The aim of this study is to investigate if Spanish verb-noun compounds, such as lavaplatos, are processed as unitary lexical units, or combinatorily through their constituents. Previous work has shown the importance of verb argument structure in the processing of these words (Güemes et al. 2019). In the present work, compounds were classified in two groups according to their semantic transparency: transparent or Agentives (AG), in which the referent takes the role of agent, and more opaque or Metaphorical (MET), which involve methaphorical patterns to construct their meaning.

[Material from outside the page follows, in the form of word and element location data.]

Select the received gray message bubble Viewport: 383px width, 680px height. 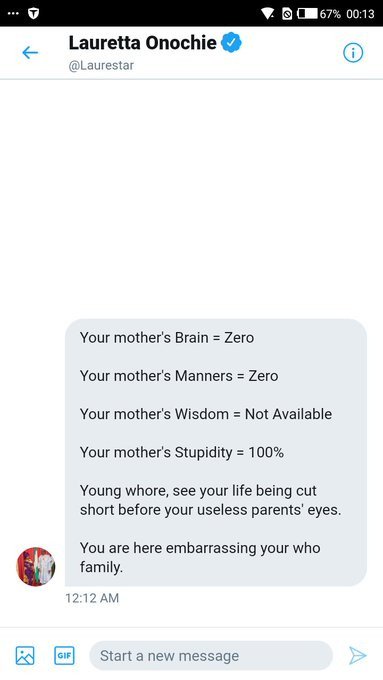click(216, 452)
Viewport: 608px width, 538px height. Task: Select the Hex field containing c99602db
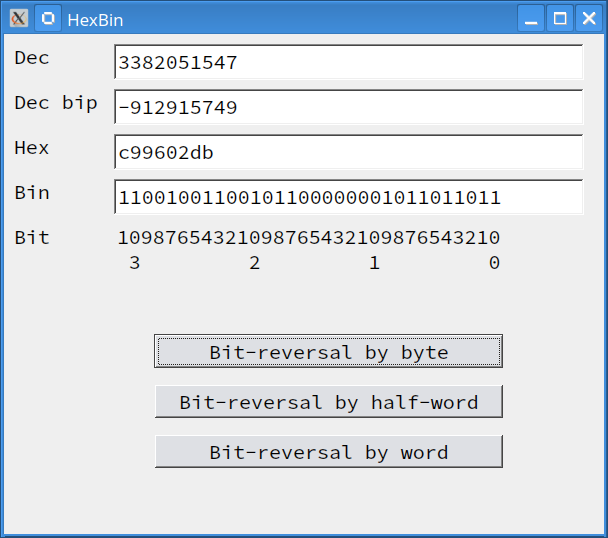[348, 152]
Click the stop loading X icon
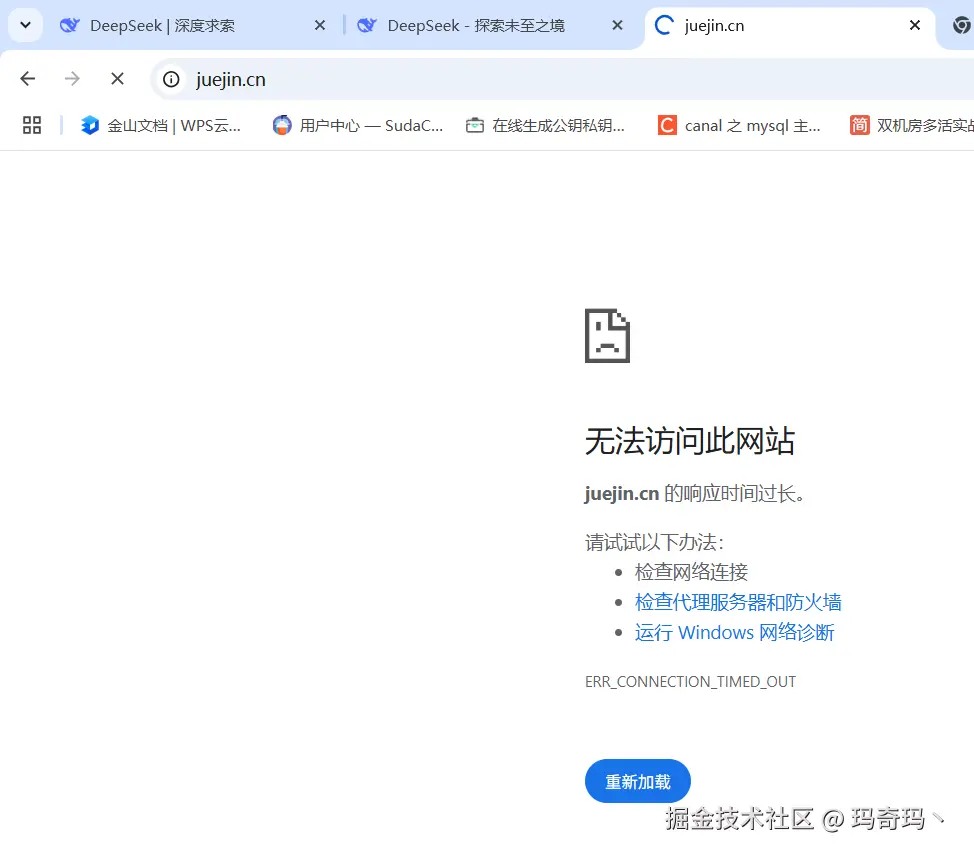The image size is (974, 856). [x=117, y=78]
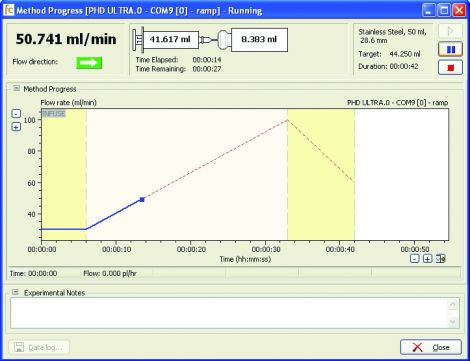470x361 pixels.
Task: Pause the running method
Action: [x=450, y=49]

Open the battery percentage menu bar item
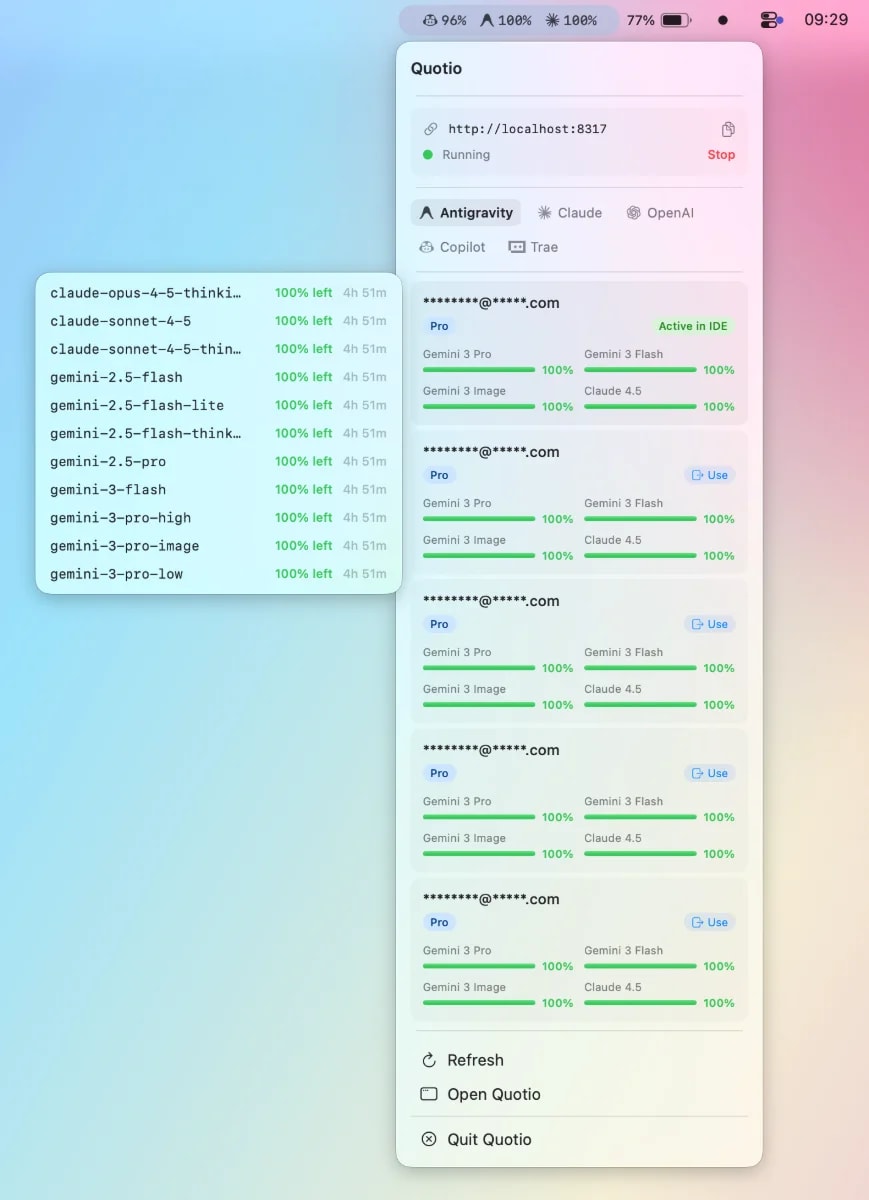[x=659, y=18]
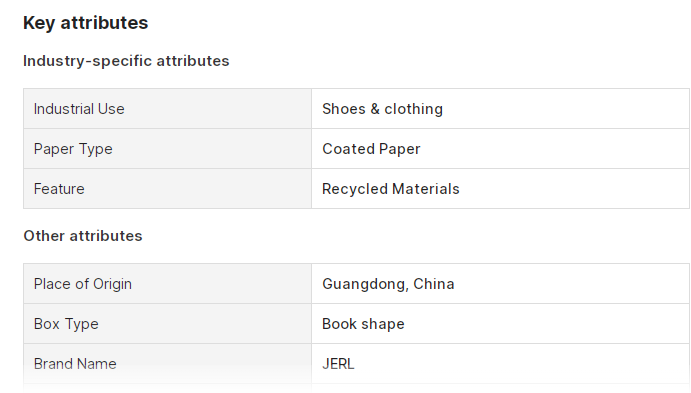Select the Box Type label cell

(167, 324)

A lexical decision task was conducted with EEG recordings; the paradigm included two visual presentation modes: as whole words (Standard presentation), or separated into their constituents (Split presentation). Behavioral results showed that in both conditions AG compounds were responded significantly better and faster than MET words. An N400 effect was found for both AG and MET, but was enhanced for MET words in both presentation modes. This finding supports the view that MET compounds are decomposed into constituents. Therefore, semantic opacity of MET compounds does not seem to lead to differences in decomposition procedures: while in AG compounds the meaning of both constituents can be easily integrated to form compound meaning; in MET words, this procedure must be inhibited, and compound meaning accessed through the metaphoric relation that links both constituents.